◆ **Your instructions**
Only one span of the listing below is wanted: the lines from the one with "Click the 19h" through the one with "How do I perform: Click", reproduced exactly, both ends kept.

◆ **Data under study**
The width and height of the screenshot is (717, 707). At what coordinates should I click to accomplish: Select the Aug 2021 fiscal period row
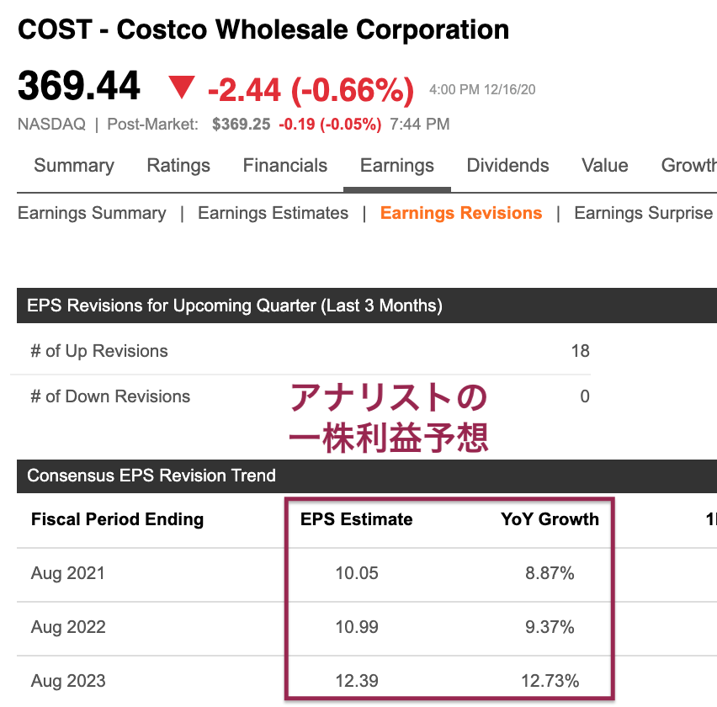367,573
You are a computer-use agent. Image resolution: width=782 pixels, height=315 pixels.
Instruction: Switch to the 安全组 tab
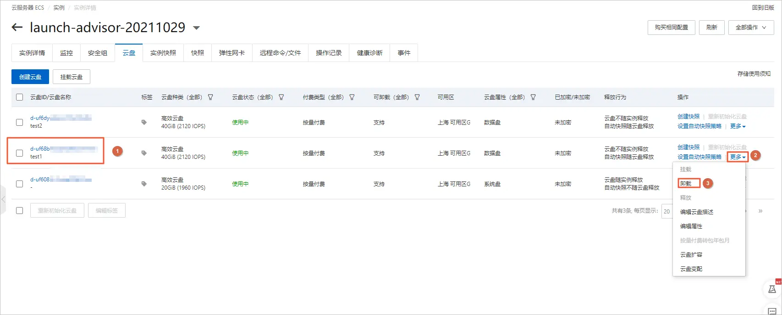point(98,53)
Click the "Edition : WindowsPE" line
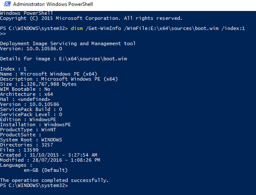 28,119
==
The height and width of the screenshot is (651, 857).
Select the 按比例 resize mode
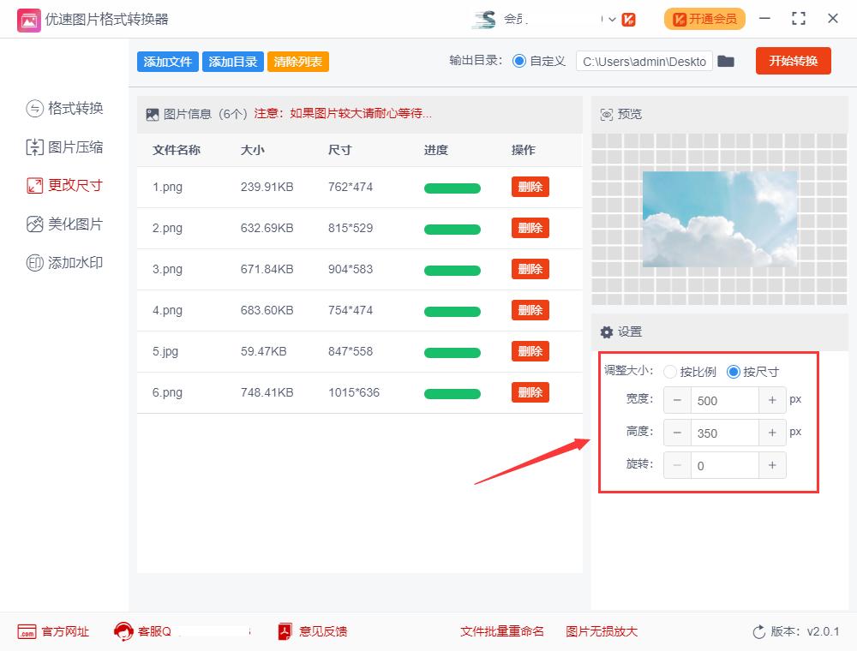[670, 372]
* * *
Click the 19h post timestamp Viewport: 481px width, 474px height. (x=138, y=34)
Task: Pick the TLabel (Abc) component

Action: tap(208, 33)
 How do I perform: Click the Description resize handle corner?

◆ **Exercise solution**
Click the 19h post timestamp Viewport: 481px width, 474px height. (x=138, y=34)
Task: Pick the TLabel (Abc) component

Action: tap(208, 33)
 How do I perform: Click the Description resize handle corner?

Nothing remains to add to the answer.